Although the subject may be flat and without perspective, I am creating physical depth with the layers of paint, colour and texture and I suppose, a level of trompe l'oeil with the colour. The act of painting is important to me, the tactile sensation of applying paint and building up layers of mark making.

The images in this selection are all on paper that has been previously dragged with acrylic paint, torn and collaged, or monoprinted onto first.




 Barred acrylic on paper collage


Prow, Acrylic on paper collage

Slider plate, acrylic on paper collage

Folded, Acrylic on paper collage

Folded, Detail

Hinge, Acrylic on Monoprinted paper

Hinge, detail

Tuesday, 3 March 2020

Bank Studio and Exhibition

I have taken on a studio space organised by East Street Arts in the old NatWest bank in the Beacon Centre in North Shields. I have worked as a teacher in North Shields all my working life and know the area well and feel an affiliation with the place.
We had a group show there in November 19, this was my first experience at showing my work since before I started full time teaching.
It was great to be part of the team and enjoyed the process also the deadline really focuses the mind on completing stuff.



detail of large canvas

detail of large canvas

detail of large canvas

I completed this large canvas for the show on a piece of unstretched canvas using oil paint and oil bars.
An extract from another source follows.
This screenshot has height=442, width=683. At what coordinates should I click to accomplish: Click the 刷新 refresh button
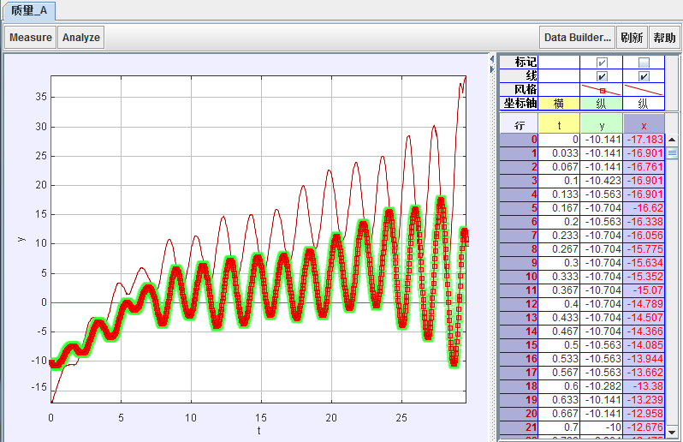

A new way of working for me but carrying on the theme of the abandoned places.









 Beth J Ross created this dolls house gallery and some artists had rooms in there. Mine are the small abstracts seen in the last image, this was a very popular exhibit and great fun to do.



 My paintings on paper are just attached to the wall using magnets, very quick and easy to display and dismantle.



 Exhibit in the old bank vault by Dolores Ramona


 Exhibit in the old bank vault by Simon Gregory






 Exhibits and installation by Dunstan Low in the old shop front on the bank.


 Salt prints of the moon by Dominic Smith



 Oil paintings by Deanna Lewis


The exhibition was well received by the general public and coincided with other events on in the vicinity so there was good footfall.

New Life, New Painting

I am starting a new chapter in my life after 30 years of teaching.

These paintings have been on a back burner for a while and so I have spent some time dedicated to completing them. I feel that I am learning painting from scratch again and it has been a fulfilling experience for me.
Even so, it's probably a transitional phase while I complete unfinished business, try new things and see where explorations take me.
I am not sure where I want to be yet, but I am enjoying getting there.


 Slider, Oil on canvas



Cathedral Doorway, Acrylic on canvas


Latch, Oil on Canvas


Fragmentation, Acrylic on paper


 Fragmentation(detail)

Entry, Acrylic on paper collage

Add caption
Entry, (detail)

These images rely heavily on texture, layering up, paint over collage and observation of things seen. They are linked by their interest in doorways, entry, liminal spaces, forgotten and abandoned things and places.

I have enjoyed working onto prepared textures and collage and working with the accidental as much as the created marks.